Moore, 41, is dean of the School of Theology and senior vice president for academic administration at Southern Baptist Theological Seminary in Louisville, Ky. He also is professor of Christian theology and ethics. His 2002 doctoral dissertation was about applying evangelical theologian Carl F.H. Henry’s notion of the Kingdom of God to contemporary evangelical thought.
In 2010 Moore chaired the SBC Resolutions Committee that called for greater environmental stewardship in the wake of the Deepwater Horizon oil-rig explosion that polluted the Gulf of Mexico. He described the spill as an “awakening” for a denomination that had previously opposed government regulation comparable to the Roe v. Wade Supreme Court decision on abortion in 1973.
He was a member of the Resolutions Committee in 2012, when Southern Baptists went on record in support of immigration reform that includes a “just and compassionate path to legal status” for undocumented aliens.
Moore blogs at “Moore to the Point.” His podcast “The Cross and the Jukebox” explores connections between country music and theology.
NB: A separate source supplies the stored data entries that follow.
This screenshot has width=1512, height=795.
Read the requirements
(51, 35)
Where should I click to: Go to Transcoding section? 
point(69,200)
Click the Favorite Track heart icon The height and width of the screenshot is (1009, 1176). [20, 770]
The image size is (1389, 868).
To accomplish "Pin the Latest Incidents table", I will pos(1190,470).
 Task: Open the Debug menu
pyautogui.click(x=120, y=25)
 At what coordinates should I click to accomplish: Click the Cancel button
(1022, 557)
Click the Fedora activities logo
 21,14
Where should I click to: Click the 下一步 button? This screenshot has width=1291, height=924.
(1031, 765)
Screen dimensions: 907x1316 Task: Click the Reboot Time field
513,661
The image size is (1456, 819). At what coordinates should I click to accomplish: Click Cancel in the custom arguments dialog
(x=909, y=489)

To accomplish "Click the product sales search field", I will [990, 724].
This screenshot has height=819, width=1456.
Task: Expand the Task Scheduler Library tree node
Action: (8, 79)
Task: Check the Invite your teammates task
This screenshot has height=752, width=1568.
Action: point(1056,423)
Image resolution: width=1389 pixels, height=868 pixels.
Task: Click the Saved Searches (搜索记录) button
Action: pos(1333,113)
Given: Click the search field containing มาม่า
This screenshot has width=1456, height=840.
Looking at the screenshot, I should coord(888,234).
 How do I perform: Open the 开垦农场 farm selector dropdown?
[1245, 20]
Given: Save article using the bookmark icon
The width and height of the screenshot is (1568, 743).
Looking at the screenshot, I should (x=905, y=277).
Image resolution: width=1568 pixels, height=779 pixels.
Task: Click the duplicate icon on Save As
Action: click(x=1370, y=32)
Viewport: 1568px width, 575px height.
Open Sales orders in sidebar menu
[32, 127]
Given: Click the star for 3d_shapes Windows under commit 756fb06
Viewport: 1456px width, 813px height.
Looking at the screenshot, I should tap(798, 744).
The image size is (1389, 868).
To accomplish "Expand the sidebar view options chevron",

He has written extensively on adoption and chairs the board of the Council on Biblical Manhood and Womanhood.
When he takes office June 1, Moore will join LifeWay Christian Resources President Thom Rainer, Southeastern Baptist Theological Seminary President Daniel Akin and Midwestern Baptist Theological Seminary President Jason Allen as SBC agency heads who worked previously at Southern Seminary.
North American Mission Board President Kevin Ezell also has ties to the seminary. For 15 years he was pastor at Highview Baptist Church in Louisville, where both Moore and seminary President Albert Mohler are members.
Moore has a bachelor’s degree in history and political science from the University of Southern Mississippi. Before entering the ministry he was an aide to U.S. Rep. Gene Taylor (D-Miss.) He is an ordained Baptist minister and was preaching pastor at Highview Baptist Church in Louisville from 2008 until 2012.
Land, who came under fire last year for comments about the shooting death of black teenager Trayvon Martin and for reading other people’s material without attribution on his call-in radio program, will stay on as president emeritus.